HUMAnN Tutorial with BiobakeryUtils.jl

Installation and setup

If you haven't already, check out the "Getting Started" page to install julia, create an environment, and install BiobakeryUtils.jl, and hook up or install the HUMAnN v3 command line tools.

This tutorial assumes:

  1. You are running julia v1.6 or greater
  2. You have activated a julia Project that has BiobakeryUtils.jl installed
  3. The humann python package is installed, and accessible from your PATH.

If any of those things aren't true, or you don't know if they're true, go back to "Getting Started" to see if you skipped a step. If you're still confused, please ask (see 3rd bullet point at the top)!

HUMAnN Databases

HUMAnN requires a number of specialized databases to work correctly. When you first install it, it comes with some demo databases that are much smaller, but can be used to complete this tutorial. However, for actually running real data, you'll want to take the time to download them - they're BIG! See here for more information.

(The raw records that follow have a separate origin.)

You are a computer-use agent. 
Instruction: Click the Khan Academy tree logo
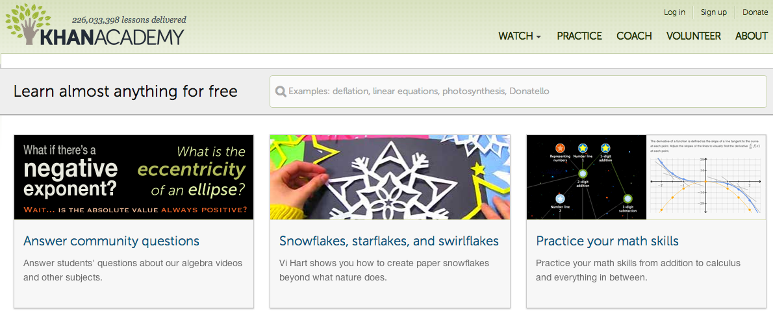coord(27,25)
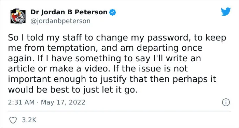Open Jordan Peterson's profile avatar image
This screenshot has height=128, width=239.
[x=18, y=16]
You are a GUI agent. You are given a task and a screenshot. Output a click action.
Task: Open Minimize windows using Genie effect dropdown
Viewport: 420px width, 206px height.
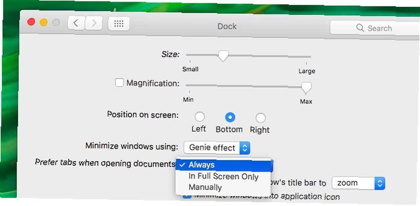[217, 148]
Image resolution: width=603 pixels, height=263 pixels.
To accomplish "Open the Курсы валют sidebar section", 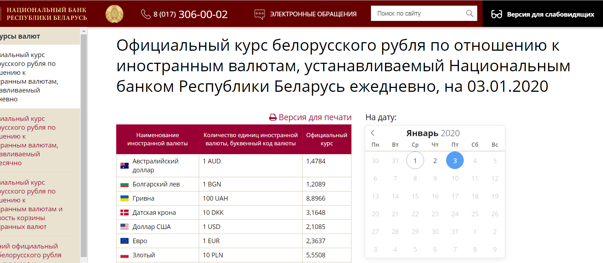I will coord(21,36).
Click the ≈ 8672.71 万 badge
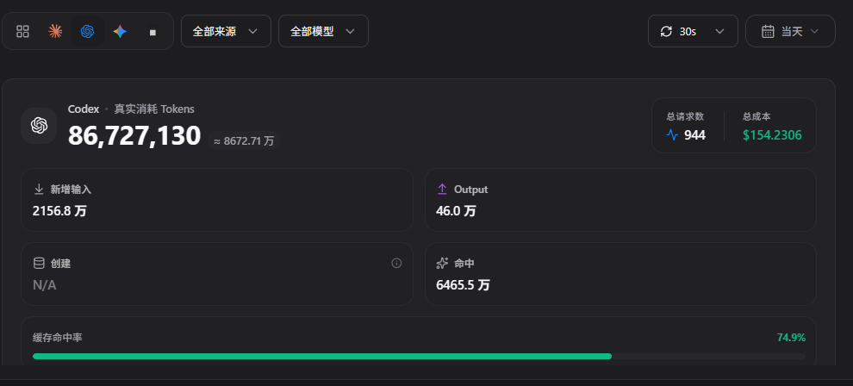 click(244, 140)
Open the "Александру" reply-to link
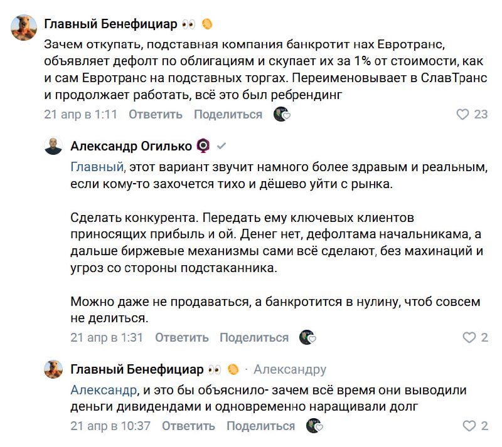 point(290,369)
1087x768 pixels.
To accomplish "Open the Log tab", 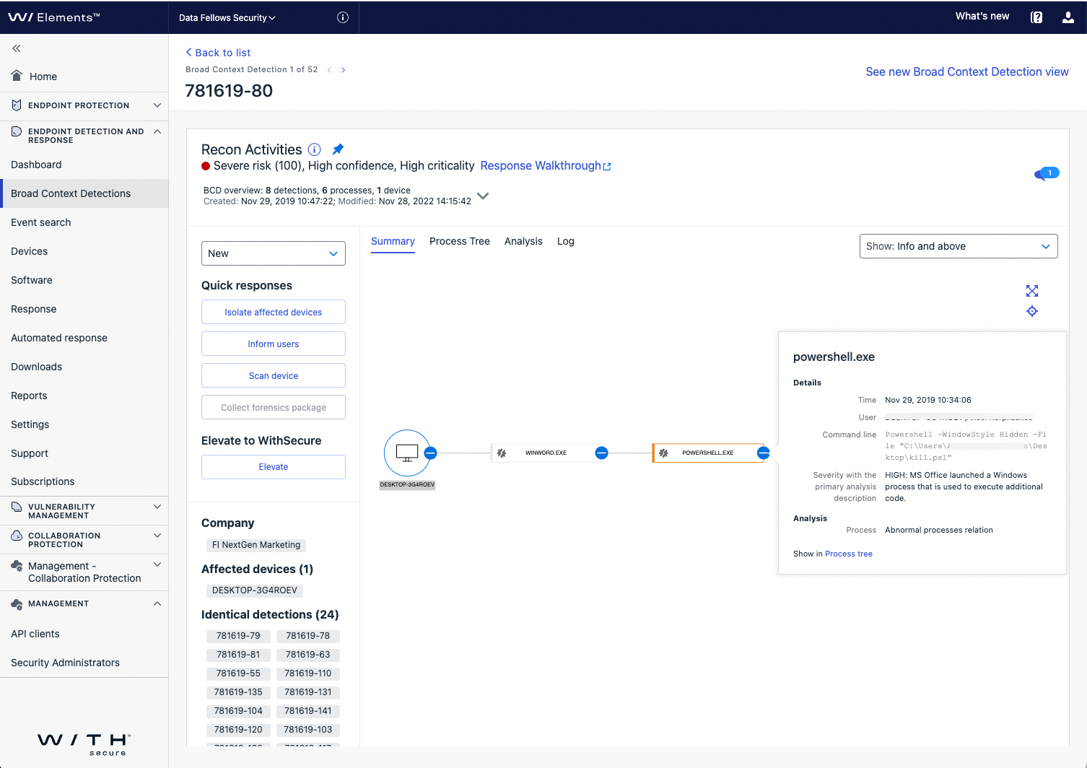I will [x=565, y=241].
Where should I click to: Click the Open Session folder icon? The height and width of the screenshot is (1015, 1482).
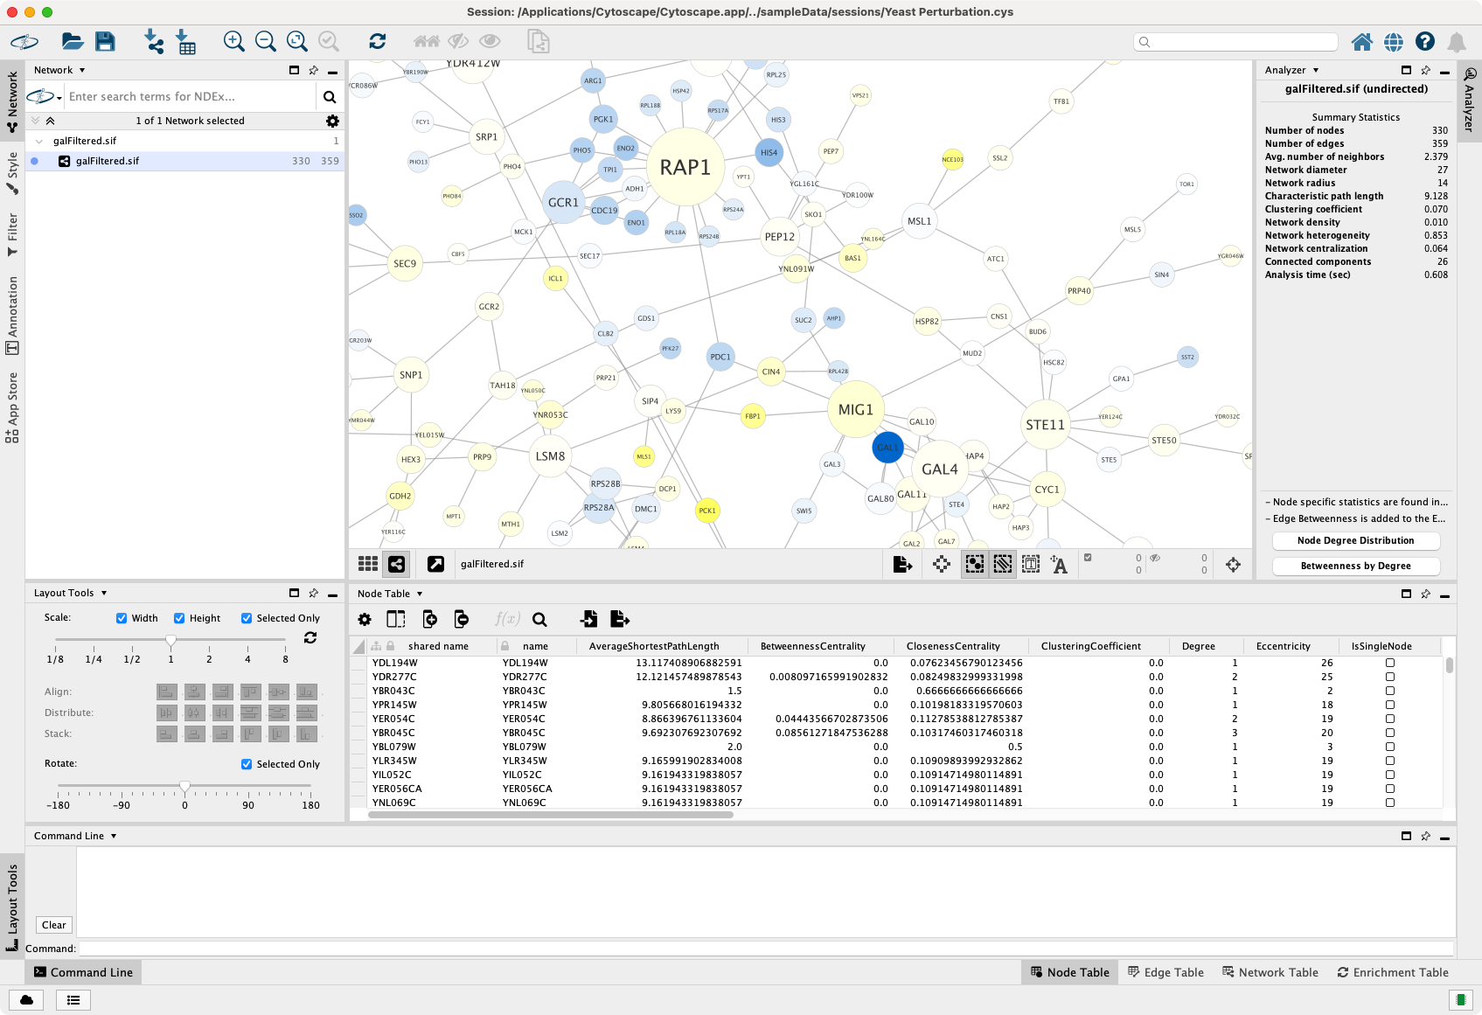point(72,41)
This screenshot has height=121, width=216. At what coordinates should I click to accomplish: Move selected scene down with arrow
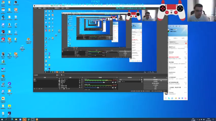(x=42, y=89)
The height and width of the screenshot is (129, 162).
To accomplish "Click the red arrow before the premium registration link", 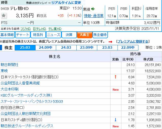I will (x=110, y=42).
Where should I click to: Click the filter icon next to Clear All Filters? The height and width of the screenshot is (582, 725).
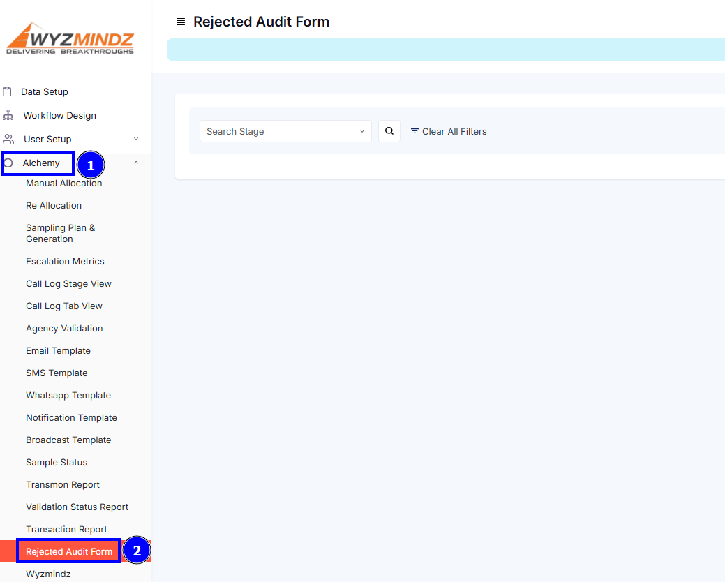coord(413,131)
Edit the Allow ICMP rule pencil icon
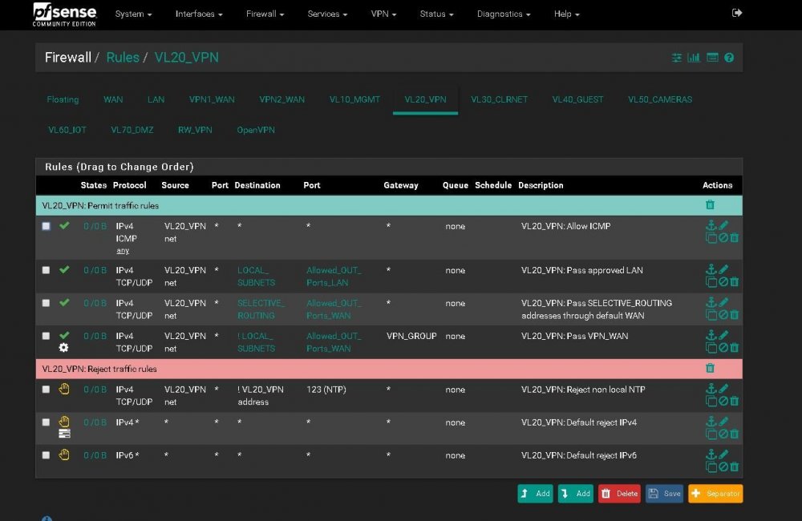Viewport: 802px width, 521px height. tap(723, 225)
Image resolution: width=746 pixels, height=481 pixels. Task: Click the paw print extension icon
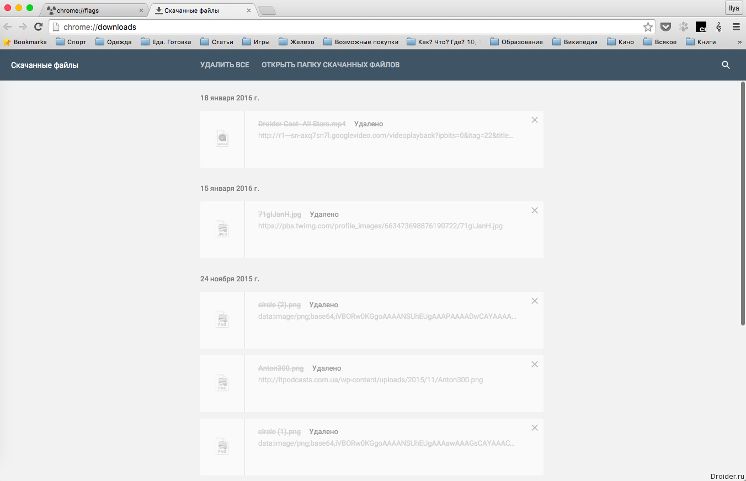click(684, 26)
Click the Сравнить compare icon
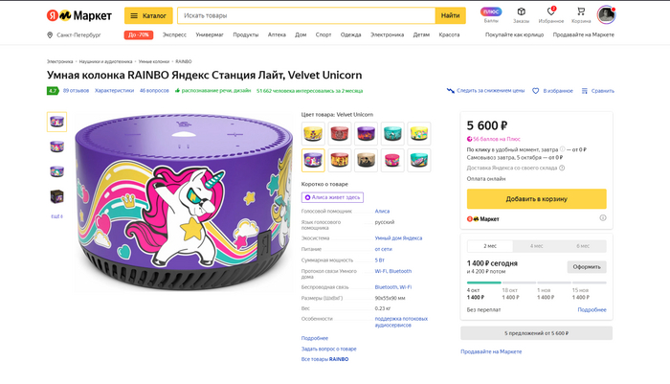 (x=598, y=91)

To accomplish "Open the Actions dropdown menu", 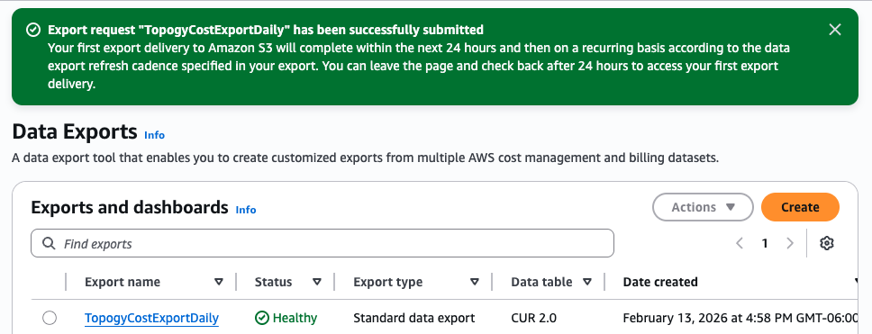I will coord(703,207).
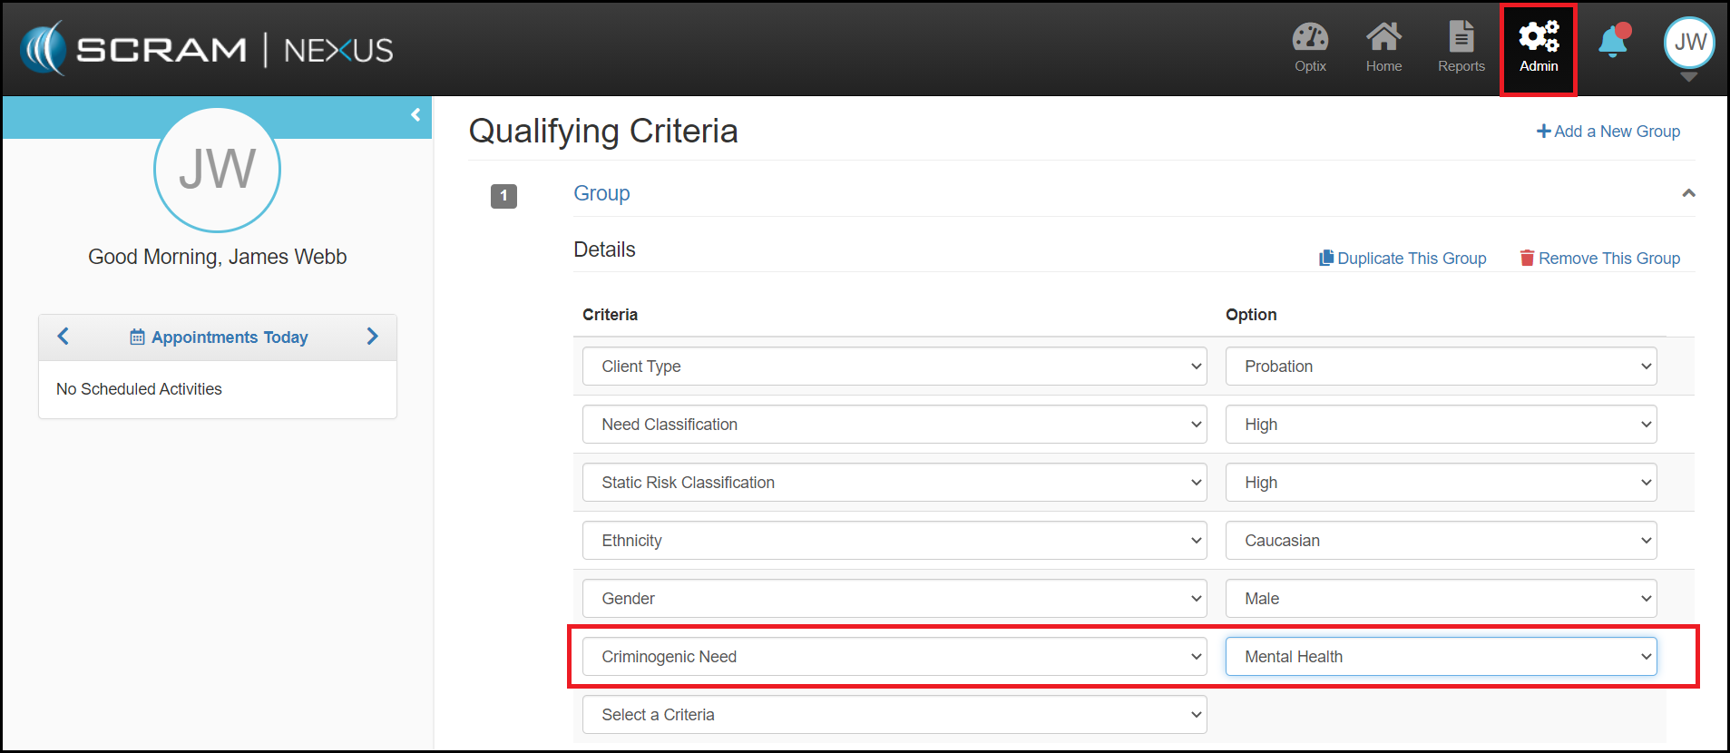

For now, the easiest way to do this for now is via the shell, which you can access from the julia REPL by typing ;:

;humann_databases --help
usage: humann_databases [-h] [--available]
                        [--download <database> <build> <install_location>]
                        [--update-config {yes,no}]
                        [--database-location DATABASE_LOCATION]

HUMAnN Databases

optional arguments:
  -h, --help            show this help message and exit
  --available           print the available databases
  --download <database> <build> <install_location>
                        download the selected database to the install location
  --update-config {yes,no}
                        update the config file to set the new database as the default [DEFAULT: yes]
  --database-location DATABASE_LOCATION
                        location (local or remote) to pull the database

;humann_databases --available
HUMANnN2 Databases ( database : build = location )
chocophlan : full = http://huttenhower.sph.harvard.edu/humann_data/chocophlan/full_chocophlan.v296_201901b.tar.gz
chocophlan : DEMO = http://huttenhower.sph.harvard.edu/humann_data/chocophlan/DEMO_chocophlan.v296_201901b.tar.gz
uniref : uniref50_diamond = http://huttenhower.sph.harvard.edu/humann_data/uniprot/uniref_annotated/uniref50_annotated_v201901b_ful
l.tar.gz
uniref : uniref90_diamond = http://huttenhower.sph.harvard.edu/humann_data/uniprot/uniref_annotated/uniref90_annotated_v201901b_ful
l.tar.gz
uniref : uniref50_ec_filtered_diamond = http://huttenhower.sph.harvard.edu/humann_data/uniprot/uniref_ec_filtered/uniref50_ec_filte
red_201901b_subset.tar.gz
uniref : uniref90_ec_filtered_diamond = http://huttenhower.sph.harvard.edu/humann_data/uniprot/uniref_ec_filtered/uniref90_ec_filte
red_201901b_subset.tar.gz
uniref : DEMO_diamond = http://huttenhower.sph.harvard.edu/humann_data/uniprot/uniref_annotated/uniref90_DEMO_diamond_v201901b.tar.
gz
utility_mapping : full = http://huttenhower.sph.harvard.edu/humann_data/full_mapping_v201901b.tar.gz

For example, if you'd like to install these databases to /BigDrive/humann/, you could run

shell> humann_databases --download chocophlan full /BigDrive/humann/chocophlan
# ... lots of output

shell> humann_databases --download uniref uniref90_diamond /BigDrive/humann/uniref
# ... lots of output

shell> humann_databases --download utility_mapping full /BigDrive/humann/utility_mapping
# ... lots of output

At some point, I'll write some functions to automate this, but for now, doing this will update a configuration file, so you shouldn't have to worry about it again.

Running HUMAnN

Official tutorial link

Some example files you can use to run this tutorial are available from the MetaPhlAn repo, and can be downloaded using the Downloads standard library in julia:

julia> using Downloads: download

julia> base_url = "https://github.com/biobakery/humann/raw/master/examples/";

julia> files = [
           "demo.fastq.gz",
           "demo.sam",
           "demo.m8"
       ];

julia> for file in files
           download(joinpath(base_url, file), file)
       end

julia> readdir()
5-element Vector{String}:
 "Manifest.toml"
 "Project.toml"
 "demo.fastq.gz"
 "demo.sam"
 "demo.m8"

For convenience, this package has the humann() function, which can be used in your julia scripts to build and call the humann command line tool.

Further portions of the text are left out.